CMなどで目立つのはソフトバンク【9984】です。東京電力との提携による「ソフトバンクでんき」は一定の使用量までは定額でそれを超えると割安になるというもの。さらには「電気とスマホ、さらにネットなどの固定通信サービスをソフトバンクにまとめると通信料金が割引になる」というプランも。「電気料金が安くなるプラン」と「通信費が安くなるプラン」の両方が用意されているわけです。

既存の電力会社以外の会社

例えば東京エリアにおいて東京電力の最大のライバルとなりそうな東京ガス【9531】が申込受付を開始しているプランは、電気とガスをセットで契約すると、電気代が年間で約4,000~5,000円安くなるというもの。公式サイトでも「東京電力との料金比較をシミュレーション」できるようになっています。

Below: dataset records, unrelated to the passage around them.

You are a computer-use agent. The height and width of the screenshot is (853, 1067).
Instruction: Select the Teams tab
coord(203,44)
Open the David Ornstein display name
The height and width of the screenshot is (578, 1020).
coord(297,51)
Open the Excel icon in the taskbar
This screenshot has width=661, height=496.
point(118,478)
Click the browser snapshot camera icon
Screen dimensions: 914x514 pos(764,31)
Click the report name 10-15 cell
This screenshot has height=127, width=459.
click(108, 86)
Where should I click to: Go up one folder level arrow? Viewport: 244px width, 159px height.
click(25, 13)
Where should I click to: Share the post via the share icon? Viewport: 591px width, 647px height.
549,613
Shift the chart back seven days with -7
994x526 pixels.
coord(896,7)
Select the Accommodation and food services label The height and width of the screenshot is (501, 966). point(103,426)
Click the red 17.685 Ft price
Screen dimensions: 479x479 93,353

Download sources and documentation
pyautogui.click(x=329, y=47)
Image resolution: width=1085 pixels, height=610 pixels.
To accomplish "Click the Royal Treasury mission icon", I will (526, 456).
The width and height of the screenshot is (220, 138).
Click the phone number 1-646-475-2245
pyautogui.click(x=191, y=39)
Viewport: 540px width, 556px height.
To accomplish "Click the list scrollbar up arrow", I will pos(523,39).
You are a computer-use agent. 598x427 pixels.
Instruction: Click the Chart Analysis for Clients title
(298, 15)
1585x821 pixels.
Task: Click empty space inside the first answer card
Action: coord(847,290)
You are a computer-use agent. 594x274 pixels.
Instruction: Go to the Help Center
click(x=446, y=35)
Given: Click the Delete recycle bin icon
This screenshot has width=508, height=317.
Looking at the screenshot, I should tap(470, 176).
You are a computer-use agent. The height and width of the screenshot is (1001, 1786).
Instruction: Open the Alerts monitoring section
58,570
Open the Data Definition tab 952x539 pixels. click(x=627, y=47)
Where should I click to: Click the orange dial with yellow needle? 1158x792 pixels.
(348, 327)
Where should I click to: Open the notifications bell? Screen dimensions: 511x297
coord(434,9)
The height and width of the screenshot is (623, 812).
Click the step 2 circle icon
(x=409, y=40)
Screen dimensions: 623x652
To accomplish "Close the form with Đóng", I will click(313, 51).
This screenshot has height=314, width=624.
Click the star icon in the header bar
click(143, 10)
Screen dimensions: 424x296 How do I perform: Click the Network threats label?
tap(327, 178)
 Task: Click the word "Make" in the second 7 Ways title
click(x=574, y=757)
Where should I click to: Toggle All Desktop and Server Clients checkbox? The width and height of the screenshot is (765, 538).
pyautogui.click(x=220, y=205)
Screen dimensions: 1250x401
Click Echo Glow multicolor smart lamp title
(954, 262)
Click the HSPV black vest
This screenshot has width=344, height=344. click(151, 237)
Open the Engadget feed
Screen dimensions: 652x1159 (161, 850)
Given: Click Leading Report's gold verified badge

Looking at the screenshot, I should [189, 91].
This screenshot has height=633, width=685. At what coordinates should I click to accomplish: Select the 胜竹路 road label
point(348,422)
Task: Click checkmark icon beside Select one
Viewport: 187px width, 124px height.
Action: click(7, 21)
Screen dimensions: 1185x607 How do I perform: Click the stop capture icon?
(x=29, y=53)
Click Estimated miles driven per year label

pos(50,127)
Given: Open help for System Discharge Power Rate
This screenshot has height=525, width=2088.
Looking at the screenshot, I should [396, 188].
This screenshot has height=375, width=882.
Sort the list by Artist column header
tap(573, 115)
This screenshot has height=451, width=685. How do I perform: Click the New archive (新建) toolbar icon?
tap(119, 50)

ガソリンスタンドのENEOSを運営するJXエネルギー【5020】は料金を3段階に分け、5人家族以上の平均的な使用量だと2年契約で東京電力より年間約1万5,000円も安くなるとのこと。また、ENEOSでの給油が安くなるプランも用意されています。

また東京急行電鉄【9005】の100%子会社「東急パワーサプライ」のモデルプランでは一戸建て4人家族の電気料金が東京電力に比べて年間約9,400円安くなるという試算。さらに東急沿線の顧客に向けて「定期券とセットの割引を検討中」だそうです。

いずれも東京電力管内向けのプランとはいえ「とにかく東京電力より安くなる」ということをストレートに謳っているところに顧客獲得への並々ならぬ意欲が伺えます。

居住エリアと利用中のサービス、そして価格

上記に挙げた例に絞ってまったくの消費者目線で考えると、東京電力単体のプランは率直に言って魅力薄。しかし自分がいま住んでいる地域や、使っている携帯電話会社・プロバイダなどを考慮すると、提携サービスは手軽に利用したくなる印象です。

電力会社以外の会社が新規にサービスを開始する電力を利用することについては「なんとなく勇気がいる」ものの、安い料金は大きな魅力ですね。4月に向けてまだまだ新サービスが発表されると思いますので、引き続き注目です!